À l’ère de la mondialisation, une langue peut disparaître lorsque ses

locuteurs l’abandonnent au profit d’une autre langue dominante, parce

qu’ils ne voient plus d’intérêt (social et économique) à la parler et à la

transmettre à la génération suivante. C’est souvent le cas des langues

minoritaires. De plus en plus, les systèmes éducatifs valorisent les

langues qui possèdent une valeur mesurable sur le marché de l’emploi.

Plus une langue est économiquement valorisée, plus elle a de chances

d’être enseignée et d’avoir des locuteurs désirant l’apprendre. Dans un

contexte globalisé, les langues dominantes deviennent des outils

essentiels du savoir et de la survie économique.

Dans ce contexte, plusieurs gouvernements et institutions réclament

l’instauration d’une éducation multilingue (en langues minoritaires et

dominantes) fondée sur l’égalité des chances de promotion sociale9.
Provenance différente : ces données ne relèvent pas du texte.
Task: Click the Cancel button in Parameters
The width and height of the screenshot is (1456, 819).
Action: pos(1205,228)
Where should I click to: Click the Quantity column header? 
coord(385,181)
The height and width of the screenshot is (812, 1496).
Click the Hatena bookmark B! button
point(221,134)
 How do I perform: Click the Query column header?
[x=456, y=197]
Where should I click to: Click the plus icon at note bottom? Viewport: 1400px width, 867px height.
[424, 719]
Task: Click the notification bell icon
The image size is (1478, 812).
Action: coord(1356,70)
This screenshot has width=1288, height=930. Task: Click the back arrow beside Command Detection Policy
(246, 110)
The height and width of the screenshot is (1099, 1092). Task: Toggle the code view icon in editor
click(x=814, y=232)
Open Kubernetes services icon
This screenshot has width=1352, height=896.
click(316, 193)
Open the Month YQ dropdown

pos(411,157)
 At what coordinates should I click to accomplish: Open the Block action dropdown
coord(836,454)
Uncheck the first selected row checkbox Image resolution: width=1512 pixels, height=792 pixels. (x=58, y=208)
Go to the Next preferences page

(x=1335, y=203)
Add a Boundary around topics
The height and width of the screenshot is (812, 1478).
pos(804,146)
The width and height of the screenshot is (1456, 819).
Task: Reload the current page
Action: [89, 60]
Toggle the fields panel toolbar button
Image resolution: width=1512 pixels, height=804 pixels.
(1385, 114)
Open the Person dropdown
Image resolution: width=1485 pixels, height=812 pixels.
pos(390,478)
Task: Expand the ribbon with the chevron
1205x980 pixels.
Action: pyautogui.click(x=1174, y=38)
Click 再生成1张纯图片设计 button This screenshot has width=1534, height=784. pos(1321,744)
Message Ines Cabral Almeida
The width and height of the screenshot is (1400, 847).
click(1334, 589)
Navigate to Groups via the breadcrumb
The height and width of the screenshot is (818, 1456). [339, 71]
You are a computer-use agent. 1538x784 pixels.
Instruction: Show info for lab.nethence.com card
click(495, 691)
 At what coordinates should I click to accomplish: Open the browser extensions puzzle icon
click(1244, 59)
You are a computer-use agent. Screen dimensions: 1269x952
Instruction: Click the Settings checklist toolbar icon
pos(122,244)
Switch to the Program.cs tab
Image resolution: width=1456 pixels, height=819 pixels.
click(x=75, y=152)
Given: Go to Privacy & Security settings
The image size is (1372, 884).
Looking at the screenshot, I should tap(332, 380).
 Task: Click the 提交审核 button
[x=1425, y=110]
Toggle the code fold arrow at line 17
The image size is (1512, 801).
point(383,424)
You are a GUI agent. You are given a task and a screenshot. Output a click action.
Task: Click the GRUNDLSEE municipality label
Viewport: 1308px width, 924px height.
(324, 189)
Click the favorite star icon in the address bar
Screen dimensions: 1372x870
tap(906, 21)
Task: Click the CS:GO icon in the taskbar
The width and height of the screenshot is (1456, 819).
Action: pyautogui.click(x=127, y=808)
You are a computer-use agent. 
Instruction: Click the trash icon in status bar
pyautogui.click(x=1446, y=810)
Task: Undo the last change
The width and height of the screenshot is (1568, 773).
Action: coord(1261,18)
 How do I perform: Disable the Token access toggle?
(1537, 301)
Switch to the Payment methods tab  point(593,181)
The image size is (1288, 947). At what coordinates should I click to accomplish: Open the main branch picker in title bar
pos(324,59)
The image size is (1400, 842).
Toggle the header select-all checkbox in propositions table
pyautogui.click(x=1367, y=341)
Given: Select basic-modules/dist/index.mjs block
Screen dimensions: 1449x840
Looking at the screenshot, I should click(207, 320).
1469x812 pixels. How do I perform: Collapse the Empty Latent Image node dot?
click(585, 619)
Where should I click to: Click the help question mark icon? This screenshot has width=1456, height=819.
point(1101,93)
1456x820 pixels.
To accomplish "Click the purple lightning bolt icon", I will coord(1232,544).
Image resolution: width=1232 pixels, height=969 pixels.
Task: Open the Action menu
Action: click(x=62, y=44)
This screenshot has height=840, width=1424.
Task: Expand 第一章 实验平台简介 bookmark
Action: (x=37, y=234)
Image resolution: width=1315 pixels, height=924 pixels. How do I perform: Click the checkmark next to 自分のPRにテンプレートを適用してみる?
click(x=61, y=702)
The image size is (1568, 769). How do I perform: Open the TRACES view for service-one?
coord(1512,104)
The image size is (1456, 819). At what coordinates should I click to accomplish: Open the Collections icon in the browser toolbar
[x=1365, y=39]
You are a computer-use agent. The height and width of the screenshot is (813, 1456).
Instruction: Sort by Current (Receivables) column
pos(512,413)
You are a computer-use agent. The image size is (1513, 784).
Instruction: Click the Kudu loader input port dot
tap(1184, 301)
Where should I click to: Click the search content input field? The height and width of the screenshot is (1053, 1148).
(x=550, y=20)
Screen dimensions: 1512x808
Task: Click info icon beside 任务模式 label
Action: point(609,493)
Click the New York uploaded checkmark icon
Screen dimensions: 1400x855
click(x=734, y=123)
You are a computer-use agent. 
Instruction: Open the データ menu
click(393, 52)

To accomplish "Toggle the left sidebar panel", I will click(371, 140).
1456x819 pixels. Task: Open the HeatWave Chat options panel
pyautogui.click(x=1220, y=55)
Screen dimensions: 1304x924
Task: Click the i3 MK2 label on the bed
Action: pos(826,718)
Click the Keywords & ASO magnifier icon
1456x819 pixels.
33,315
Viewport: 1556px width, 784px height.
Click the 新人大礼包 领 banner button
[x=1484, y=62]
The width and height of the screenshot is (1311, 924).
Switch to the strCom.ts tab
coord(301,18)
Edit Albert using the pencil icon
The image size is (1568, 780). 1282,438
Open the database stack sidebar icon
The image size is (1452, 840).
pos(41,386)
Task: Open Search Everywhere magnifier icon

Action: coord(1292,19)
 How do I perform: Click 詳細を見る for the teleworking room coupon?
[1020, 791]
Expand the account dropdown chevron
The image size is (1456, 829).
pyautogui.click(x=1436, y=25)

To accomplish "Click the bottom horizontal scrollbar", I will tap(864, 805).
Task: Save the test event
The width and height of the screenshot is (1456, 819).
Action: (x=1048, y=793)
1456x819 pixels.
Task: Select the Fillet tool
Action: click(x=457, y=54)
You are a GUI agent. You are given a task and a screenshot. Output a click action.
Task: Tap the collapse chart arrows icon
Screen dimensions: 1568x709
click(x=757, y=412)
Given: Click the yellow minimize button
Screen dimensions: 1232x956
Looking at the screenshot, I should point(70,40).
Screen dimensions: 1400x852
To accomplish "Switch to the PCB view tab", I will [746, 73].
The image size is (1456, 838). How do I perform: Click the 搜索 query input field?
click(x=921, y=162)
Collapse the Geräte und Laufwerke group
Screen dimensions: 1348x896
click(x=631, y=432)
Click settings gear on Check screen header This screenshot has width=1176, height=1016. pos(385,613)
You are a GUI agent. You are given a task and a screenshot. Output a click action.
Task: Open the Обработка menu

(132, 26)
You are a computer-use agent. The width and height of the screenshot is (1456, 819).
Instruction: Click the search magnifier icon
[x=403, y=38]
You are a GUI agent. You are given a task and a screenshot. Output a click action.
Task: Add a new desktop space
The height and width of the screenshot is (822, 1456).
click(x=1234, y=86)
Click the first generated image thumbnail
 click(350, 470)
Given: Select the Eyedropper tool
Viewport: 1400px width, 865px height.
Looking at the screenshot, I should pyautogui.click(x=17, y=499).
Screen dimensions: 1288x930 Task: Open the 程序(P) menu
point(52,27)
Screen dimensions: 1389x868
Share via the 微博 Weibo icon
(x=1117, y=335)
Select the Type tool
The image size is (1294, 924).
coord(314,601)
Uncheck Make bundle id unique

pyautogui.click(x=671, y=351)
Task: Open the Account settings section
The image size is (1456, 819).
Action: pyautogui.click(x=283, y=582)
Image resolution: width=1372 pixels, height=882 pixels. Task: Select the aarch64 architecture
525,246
D’où la question incontournable qui se pose alors aux responsables de

l’éducation à propos de la place à réserver aux langues minoritaires

dans un programme d’éducation multilingue : comment faire coexister

ces langues minoritaires et les langues dominantes en proportions

égales ?

9 C’est le cas par exemple de l’institut de l’Unesco pour l’apprentissage tout au long

de la vie (UIL), qui a formulé des recommandations sur l’enseignement multilingue

en contexte africain (Ouane et Glanz, 2010).